Technical Interviews Reject the Wrong Engineers

Tacit Knowledge, Reasoning, and Communication

  • Several comments stress that much engineering skill is tacit: recognizing patterns, sensing problems, and maintaining situational awareness.
  • Disagreement on whether “articulating on the spot” is the job:
    • One side: communicating technical reasoning in real time is core to the role.
    • Other side: clear articulation follows from deep understanding; forcing instant explanation in high-pressure settings mismeasures real ability.
  • Some argue good engineers often need time alone to think and return later with solid plans, not instant solutions.

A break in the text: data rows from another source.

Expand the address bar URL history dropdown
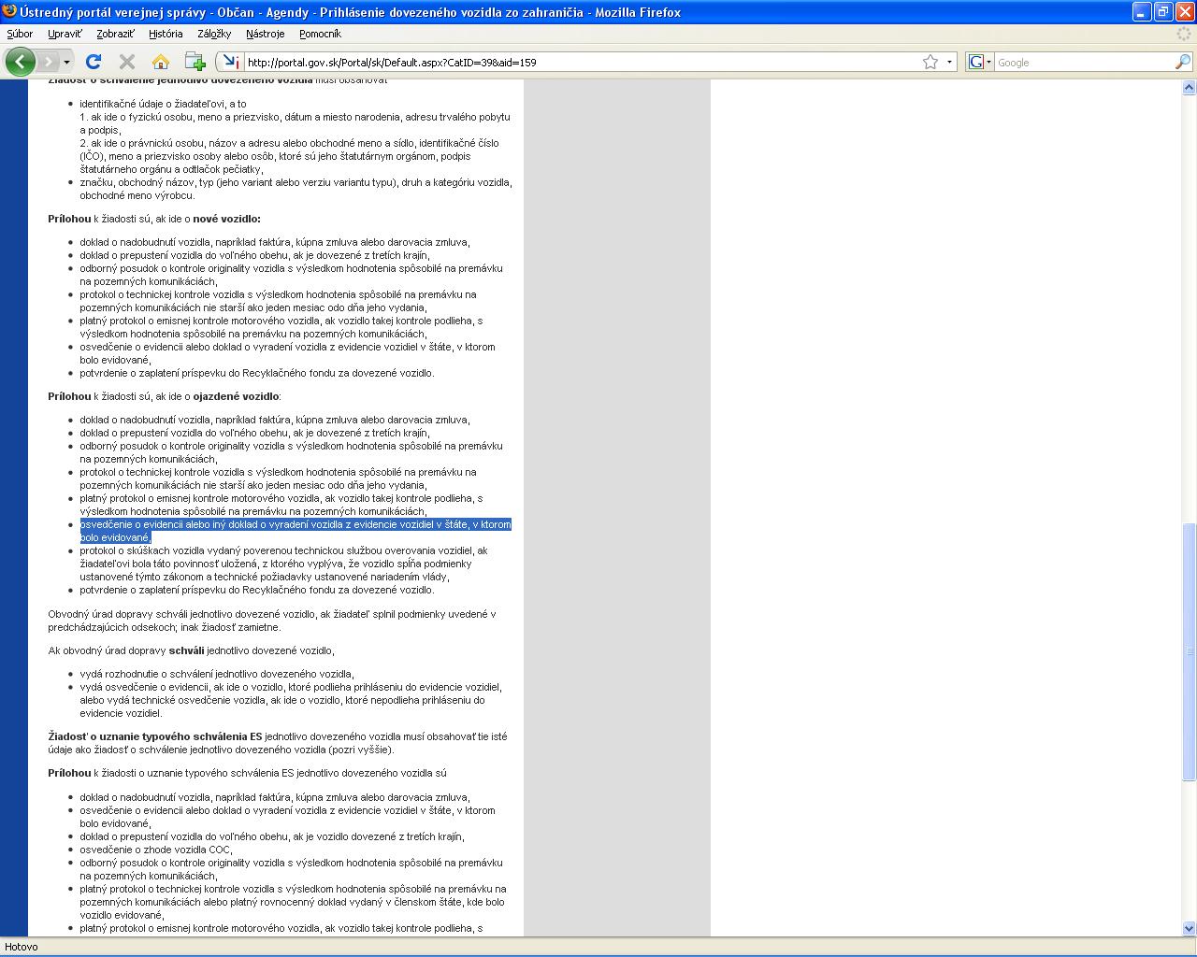coord(949,62)
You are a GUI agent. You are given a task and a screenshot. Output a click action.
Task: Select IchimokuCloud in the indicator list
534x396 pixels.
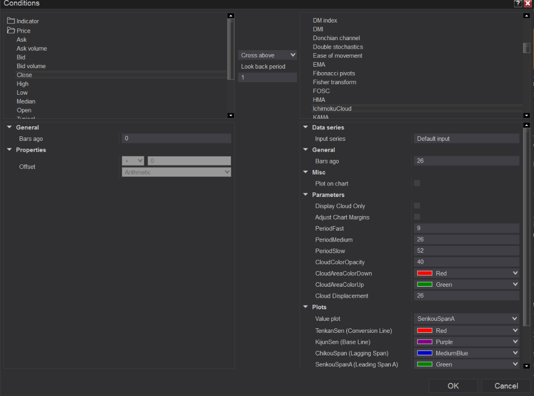pyautogui.click(x=332, y=109)

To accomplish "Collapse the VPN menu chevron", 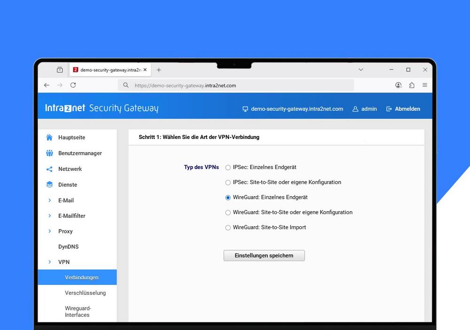I will (49, 262).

Interview Formats and Tone

  • Proposed “experienced” interview: candidate gets time to present how they’d advance the company’s goals, followed by technical probing.
  • Pushback that adversarial framing (“we’ll judge you”, “as we see fit”) increases anxiety and harms signal; suggestions to reframe as collaborative scrutiny of tradeoffs.
  • System design and take-home exercises are widely known:
    • Supporters say they map better to real work and can emphasize collaboration and communication.
    • Critics note candidates often complain about long take-homes as “free work,” and interviewers become over-familiar with problems, misjudging how “obvious” solutions really are.

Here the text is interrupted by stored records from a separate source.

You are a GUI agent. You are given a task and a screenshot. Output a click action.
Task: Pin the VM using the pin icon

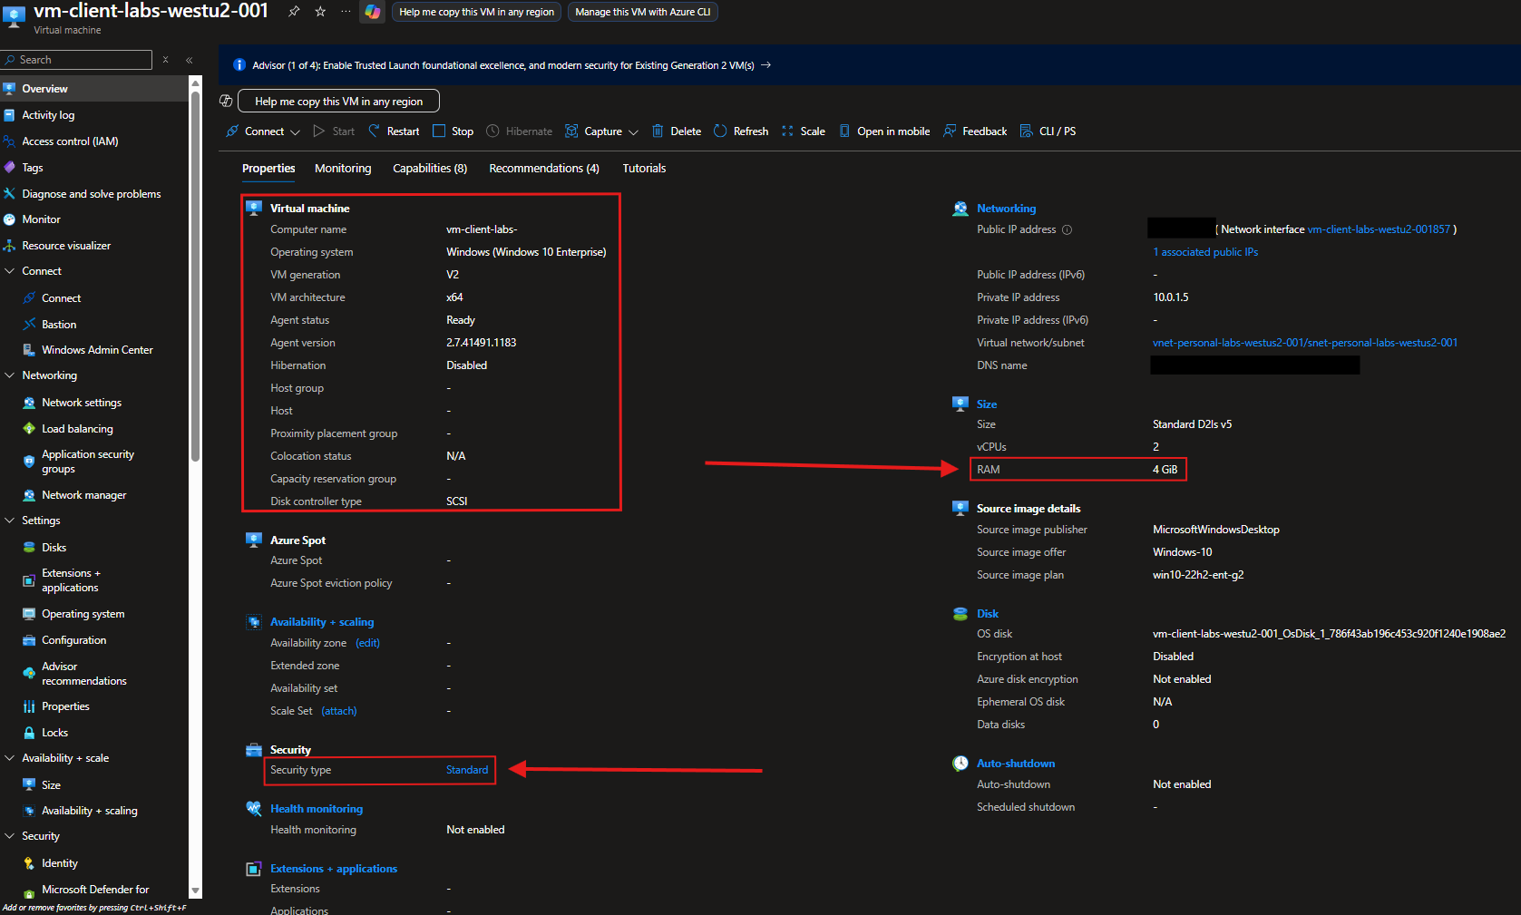(x=294, y=12)
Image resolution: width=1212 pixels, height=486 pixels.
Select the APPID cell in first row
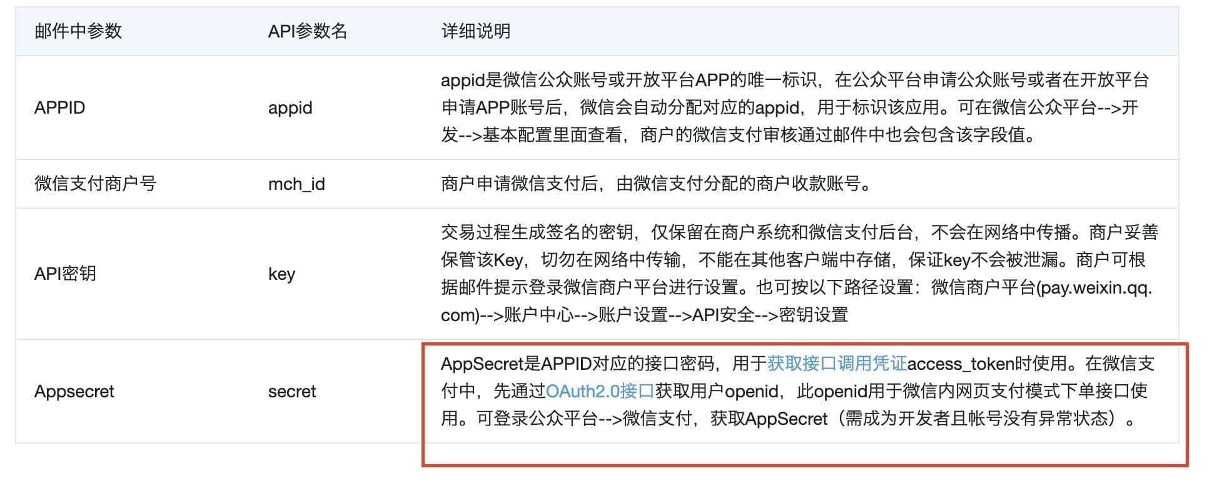[x=59, y=107]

Length, Bureaucracy, and What Interviews Select For

  • One camp argues 2–3 hours and multiple rounds are reasonable, especially for highly paid roles; effort filters for motivated candidates.
  • Another camp sees long, multi-step processes as “hoop-jumping” that:
    • Filters out strong but non-desperate engineers.
    • Signals organizational slowness and bureaucracy.
  • View that interview design inherently selects for certain attributes (tolerance for bureaucracy, stress performance, etc.) rather than pure competence.

Experience-Based vs Coding Challenges

  • Many advocate deep dives into past projects: role, decisions, tradeoffs, business impact, and architecture.
  • Others warn this overweights “failed up” candidates and smooth talkers; interviewers can’t reliably validate claimed contributions.
  • Coding/whiteboard interviews are criticized as low-correlation with job performance, yet defended as one of the few tools to detect basic skill when credentials and tenure aren’t trustworthy.

AI’s Influence

  • Some interviewers report candidates struggle with complex problems without LLMs.
  • Suggestions include:
    • Letting candidates use AI and evaluating problem decomposition, requirement analysis, and code review.
    • Emphasizing verification, testing, and tooling over raw manual coding.
  • Unclear consensus on how much AI assistance should be part of evaluation.